But I have pages and volumes of pages with pain and despair written all over them. I struggled for years and years with the confusing and destructive treatment. No one else can understand. Not unless they have been there. I know how trapped I was in the lies and the games and the control. And when I find someone else who HAS been there, who DOES understand, it is so reassuring to hear their validation. To know it was wrong. To know it happened. I made the right choice to leave. I am okay. I am okay. I made it out.

I’m broken. But broken crayons still color.
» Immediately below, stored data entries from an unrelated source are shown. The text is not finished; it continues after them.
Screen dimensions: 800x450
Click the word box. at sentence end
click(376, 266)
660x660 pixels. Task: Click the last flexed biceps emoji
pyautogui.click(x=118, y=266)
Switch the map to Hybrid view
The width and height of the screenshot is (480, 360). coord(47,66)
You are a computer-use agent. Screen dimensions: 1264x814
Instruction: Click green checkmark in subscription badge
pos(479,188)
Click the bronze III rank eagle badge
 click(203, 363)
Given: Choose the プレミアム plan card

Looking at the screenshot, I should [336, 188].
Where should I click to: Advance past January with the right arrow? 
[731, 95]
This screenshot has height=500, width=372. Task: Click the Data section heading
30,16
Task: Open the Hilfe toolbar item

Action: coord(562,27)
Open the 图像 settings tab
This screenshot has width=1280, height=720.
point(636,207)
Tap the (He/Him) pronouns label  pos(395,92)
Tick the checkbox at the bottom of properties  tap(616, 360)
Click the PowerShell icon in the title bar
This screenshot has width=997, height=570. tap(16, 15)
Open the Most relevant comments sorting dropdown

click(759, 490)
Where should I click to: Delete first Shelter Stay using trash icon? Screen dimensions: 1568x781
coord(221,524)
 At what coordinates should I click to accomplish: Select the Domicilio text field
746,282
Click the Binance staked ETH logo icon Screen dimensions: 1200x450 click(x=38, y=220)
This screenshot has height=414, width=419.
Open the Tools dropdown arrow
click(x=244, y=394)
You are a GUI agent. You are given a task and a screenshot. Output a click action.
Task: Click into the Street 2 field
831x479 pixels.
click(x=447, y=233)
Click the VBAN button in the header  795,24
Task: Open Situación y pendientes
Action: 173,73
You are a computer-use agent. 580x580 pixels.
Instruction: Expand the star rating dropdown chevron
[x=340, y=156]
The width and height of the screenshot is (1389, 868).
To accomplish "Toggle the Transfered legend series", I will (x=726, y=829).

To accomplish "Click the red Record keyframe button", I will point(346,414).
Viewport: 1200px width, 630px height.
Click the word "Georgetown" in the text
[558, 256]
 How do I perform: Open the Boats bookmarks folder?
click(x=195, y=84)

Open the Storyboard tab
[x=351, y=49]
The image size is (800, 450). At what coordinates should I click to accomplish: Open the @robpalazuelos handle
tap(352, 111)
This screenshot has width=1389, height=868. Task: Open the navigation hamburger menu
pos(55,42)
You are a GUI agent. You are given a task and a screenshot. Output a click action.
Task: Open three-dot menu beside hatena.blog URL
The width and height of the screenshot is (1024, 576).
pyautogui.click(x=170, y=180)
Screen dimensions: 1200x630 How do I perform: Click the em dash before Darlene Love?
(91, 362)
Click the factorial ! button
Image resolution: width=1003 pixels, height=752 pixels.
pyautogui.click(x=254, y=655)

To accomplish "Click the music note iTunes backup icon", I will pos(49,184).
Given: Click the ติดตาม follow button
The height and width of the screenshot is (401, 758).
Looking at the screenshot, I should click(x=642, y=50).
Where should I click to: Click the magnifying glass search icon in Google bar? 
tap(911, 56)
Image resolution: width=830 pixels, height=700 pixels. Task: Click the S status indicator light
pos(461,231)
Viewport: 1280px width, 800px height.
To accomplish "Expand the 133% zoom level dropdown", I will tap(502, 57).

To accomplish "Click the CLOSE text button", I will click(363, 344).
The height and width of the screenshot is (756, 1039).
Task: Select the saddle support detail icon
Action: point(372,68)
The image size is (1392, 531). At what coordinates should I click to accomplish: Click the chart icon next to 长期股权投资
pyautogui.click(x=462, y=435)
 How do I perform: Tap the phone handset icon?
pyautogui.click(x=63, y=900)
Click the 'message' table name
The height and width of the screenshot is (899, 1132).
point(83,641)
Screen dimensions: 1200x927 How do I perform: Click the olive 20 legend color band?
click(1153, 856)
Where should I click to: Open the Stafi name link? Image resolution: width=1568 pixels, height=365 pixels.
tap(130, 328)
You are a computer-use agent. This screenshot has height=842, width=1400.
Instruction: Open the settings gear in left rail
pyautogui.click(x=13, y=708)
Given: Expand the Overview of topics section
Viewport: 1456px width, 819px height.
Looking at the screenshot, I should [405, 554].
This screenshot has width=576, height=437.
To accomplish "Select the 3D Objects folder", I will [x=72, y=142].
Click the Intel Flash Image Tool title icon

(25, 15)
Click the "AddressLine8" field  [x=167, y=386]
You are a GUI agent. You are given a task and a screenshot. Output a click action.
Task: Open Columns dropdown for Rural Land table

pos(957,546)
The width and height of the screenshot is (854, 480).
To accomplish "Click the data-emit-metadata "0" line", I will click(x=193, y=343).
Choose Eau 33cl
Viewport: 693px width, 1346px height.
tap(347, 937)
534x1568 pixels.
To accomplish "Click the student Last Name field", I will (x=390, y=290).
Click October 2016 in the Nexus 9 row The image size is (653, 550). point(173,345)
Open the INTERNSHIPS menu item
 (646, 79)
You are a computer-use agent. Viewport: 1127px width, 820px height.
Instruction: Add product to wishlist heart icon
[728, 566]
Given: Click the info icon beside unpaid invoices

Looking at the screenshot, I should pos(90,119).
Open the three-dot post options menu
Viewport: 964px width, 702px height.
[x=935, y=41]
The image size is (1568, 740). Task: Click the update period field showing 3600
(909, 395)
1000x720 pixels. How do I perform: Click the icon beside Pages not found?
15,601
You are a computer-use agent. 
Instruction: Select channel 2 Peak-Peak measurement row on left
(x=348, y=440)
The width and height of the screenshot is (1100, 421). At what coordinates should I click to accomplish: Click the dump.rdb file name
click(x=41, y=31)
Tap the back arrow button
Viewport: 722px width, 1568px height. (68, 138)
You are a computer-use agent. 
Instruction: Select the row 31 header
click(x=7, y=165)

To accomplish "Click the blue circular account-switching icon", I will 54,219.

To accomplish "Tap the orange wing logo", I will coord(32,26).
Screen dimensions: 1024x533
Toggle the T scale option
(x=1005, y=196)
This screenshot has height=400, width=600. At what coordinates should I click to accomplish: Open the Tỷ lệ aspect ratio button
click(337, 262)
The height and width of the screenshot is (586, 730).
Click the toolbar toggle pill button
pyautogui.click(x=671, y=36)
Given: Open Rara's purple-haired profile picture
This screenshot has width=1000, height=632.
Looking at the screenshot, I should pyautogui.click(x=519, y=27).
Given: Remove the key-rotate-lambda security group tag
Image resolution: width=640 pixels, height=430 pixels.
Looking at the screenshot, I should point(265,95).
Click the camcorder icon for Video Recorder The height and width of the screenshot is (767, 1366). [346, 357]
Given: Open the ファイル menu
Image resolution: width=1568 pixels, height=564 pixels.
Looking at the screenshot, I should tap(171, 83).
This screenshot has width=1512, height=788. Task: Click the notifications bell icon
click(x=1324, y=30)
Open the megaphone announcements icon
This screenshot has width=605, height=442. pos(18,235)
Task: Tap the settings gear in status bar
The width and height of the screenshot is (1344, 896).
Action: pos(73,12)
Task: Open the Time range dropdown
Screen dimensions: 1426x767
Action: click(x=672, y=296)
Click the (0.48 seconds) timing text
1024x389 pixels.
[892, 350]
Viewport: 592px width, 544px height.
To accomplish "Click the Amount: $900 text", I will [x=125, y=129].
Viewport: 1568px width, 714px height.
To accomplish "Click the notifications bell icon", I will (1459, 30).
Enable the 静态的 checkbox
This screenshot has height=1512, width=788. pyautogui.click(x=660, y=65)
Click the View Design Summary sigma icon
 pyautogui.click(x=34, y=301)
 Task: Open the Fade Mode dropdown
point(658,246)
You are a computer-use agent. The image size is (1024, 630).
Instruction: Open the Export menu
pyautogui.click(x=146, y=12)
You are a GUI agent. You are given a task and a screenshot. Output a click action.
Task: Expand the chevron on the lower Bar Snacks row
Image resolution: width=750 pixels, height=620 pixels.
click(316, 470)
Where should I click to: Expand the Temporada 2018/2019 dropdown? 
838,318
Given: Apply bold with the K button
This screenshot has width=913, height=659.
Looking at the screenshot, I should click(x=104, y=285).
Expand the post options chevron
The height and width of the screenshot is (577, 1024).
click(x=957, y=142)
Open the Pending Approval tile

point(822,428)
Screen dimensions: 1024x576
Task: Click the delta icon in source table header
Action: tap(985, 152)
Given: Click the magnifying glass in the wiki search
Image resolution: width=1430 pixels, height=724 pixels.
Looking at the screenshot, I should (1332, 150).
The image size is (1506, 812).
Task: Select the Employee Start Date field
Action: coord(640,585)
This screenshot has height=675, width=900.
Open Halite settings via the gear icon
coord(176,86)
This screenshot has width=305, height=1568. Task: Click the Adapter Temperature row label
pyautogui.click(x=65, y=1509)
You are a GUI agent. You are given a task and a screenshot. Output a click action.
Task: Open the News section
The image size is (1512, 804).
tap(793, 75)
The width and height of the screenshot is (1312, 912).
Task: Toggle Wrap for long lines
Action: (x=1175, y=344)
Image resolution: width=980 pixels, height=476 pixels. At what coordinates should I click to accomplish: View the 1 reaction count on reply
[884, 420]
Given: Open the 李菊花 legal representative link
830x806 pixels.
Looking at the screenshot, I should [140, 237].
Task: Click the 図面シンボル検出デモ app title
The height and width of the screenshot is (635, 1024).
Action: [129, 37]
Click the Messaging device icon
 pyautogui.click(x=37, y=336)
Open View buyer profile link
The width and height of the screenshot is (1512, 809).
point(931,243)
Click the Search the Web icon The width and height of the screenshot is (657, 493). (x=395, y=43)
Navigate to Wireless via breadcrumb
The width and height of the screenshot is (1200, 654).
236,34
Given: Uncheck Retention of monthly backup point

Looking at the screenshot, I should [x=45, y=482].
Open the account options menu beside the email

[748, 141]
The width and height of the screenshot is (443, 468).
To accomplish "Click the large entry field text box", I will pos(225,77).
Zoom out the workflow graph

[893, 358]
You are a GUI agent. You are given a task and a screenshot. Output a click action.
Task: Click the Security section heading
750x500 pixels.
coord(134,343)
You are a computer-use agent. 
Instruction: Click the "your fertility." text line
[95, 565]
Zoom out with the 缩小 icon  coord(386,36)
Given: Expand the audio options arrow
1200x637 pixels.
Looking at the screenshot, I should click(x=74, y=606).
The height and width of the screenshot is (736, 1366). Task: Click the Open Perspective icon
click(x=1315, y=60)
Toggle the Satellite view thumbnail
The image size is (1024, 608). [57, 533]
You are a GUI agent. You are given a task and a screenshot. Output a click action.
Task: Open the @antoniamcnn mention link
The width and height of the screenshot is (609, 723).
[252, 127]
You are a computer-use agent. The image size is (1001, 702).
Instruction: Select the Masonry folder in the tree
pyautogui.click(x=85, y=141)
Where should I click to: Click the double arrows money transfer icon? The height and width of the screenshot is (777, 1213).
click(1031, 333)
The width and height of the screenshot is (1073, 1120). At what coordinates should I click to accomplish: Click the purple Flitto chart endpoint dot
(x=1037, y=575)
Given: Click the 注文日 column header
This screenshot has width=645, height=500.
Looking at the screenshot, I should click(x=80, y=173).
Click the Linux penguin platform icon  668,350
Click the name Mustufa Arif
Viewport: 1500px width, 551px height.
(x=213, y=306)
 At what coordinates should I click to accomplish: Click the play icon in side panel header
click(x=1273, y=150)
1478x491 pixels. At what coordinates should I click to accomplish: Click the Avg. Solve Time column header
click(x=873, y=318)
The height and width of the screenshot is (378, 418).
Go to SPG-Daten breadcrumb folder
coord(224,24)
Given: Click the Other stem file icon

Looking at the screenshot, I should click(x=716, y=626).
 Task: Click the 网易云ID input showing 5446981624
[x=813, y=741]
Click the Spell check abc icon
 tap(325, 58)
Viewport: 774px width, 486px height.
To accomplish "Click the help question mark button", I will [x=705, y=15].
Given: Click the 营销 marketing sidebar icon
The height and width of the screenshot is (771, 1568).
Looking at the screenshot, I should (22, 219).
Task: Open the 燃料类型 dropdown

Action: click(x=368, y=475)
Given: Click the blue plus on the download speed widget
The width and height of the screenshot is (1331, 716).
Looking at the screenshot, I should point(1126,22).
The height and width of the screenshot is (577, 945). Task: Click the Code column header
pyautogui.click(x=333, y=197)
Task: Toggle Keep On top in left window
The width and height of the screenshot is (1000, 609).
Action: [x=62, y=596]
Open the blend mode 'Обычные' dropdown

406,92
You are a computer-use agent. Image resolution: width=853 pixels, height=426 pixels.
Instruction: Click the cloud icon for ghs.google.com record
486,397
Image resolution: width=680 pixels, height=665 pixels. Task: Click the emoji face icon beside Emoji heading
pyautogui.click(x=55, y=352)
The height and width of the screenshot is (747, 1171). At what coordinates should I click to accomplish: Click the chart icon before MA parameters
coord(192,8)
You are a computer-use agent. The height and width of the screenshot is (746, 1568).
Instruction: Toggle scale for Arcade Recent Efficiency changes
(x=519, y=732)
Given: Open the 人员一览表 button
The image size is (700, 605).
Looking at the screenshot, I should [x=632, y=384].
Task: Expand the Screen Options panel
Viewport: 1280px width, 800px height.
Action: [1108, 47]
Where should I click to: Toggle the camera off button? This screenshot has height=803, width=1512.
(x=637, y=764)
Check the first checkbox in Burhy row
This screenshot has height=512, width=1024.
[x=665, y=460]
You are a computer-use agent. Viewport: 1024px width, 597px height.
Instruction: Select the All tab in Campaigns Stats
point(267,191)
It Isn’t Love… It Is Narcissistic Abuse

I’ve had wicked thoughts lately. Thoughts that I was wrong to leave my abusive, controlling husband who nearly erased me after 24 years. Thoughts that I wish I was back in my own home, with my old friends, in the world I had grown accustomed to. Thankfully, this article passed under my nose and I read it. I remember where I was. I am glad for where I am.

After Narcissistic Abuse

Love doesn’t destroy us. A lack of love Destroys us.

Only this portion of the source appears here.